Lebanese women ministers eager to face challenges
By Nohad Topalian in Beirut
Lebanese women ministers appointed to the new government are prepared to meet the challenges entrusted to them, two of them told Al-Mashareq.
After an eight-month deadlock over political wrangling, Lebanese Prime Minister designate Saad al-Hariri on January 31st announced a government line up, with four women taking office in key positions.
Raya al-Hasan, a former finance minister, will head the interior ministry, and has made history as the first female interior minister in Lebanon and the Arab world.
May Chidiac, a former journalist, was named minister of state for administrative development; Nada Boustani of the Free Patriotic Movement has become minister of energy and water; and Violette Khairallah Safadi, was appointed to the Social and Economic Rehabilitation of Youth and Women ministry of state.
Women ministers gain key cabinets
"While it is important that we as women have a presence in the government, the significance lies in the portfolios entrusted to us," Chidiac told Al-Mashareq.
This is the first time a woman has been appointed as interior minister in Lebanon, she said, and the first time a woman has headed the Ministry of Energy and Water, as these two positions "were traditionally occupied by men".
Regarding her post as minister of state for administrative development, Chidiac said she will engage with "all ministries, especially with regard to appointments and transparency".
"We were appointed based on each of our eminent academic and professional body of work, to serve Lebanon," she said, with challenges "mostly centered on rescuing the economy and fulfilling the outcomes of the CEDRE conference".
Empowering women, youth
Safadi, the new minister of state for social and economic rehabilitation of youth and women, said she is seeking to change the ministry’s name to the Ministry of State for Social and Economic Empowerment of Women and Youth.
"It is very important that there are four dynamic women in the government," she told Al-Mashareq.
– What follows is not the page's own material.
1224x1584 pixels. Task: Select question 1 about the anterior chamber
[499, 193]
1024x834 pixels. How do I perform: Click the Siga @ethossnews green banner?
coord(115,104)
Safadi said her priority is to empower women and youth.
"We will conduct a study of the labour market to ascertain what is lacking and needed, and then train and integrate the youth into it," she said.
The ministry will work to ensure that youth are trained to meet the needs of the labour market, in order to put an end to emigration and unemployment, she said, and to make young people want to stay in their homeland.
"I will develop a programme to empower women economically so that they can support their families, become active members of their communities, and become economically independent," Safadi said.
A precedent in Lebanon
In a social media post, Ghada Chreim Ata, a social activist and French literature professor at the Lebanese University, said it is significant that "four women from different fields were named to top ministerial posts".
The appointment of a woman to head the Ministry of Interior was "the biggest surprise", Ata told Al-Mashareq. "It is unprecedented in the history of Arab countries, and the credit for it goes to Prime Minister al-Hariri."
All the ministries to which women were appointed are of key importance, as the Energy and Water Minister will tackle the problem of electricity that has vexed Lebanon for decades, she said.
Lebanon also is in dire need of administrative development and the implementation of the e-government programme that is aimed at modernising public administration, she added.
Meanwhile, the women and youth minister of state faces several pressing issues, she said.
These include the right of Lebanese women to pass citizenship on to their children and spouses, and the implementation of a quota system in the parliamentary elections.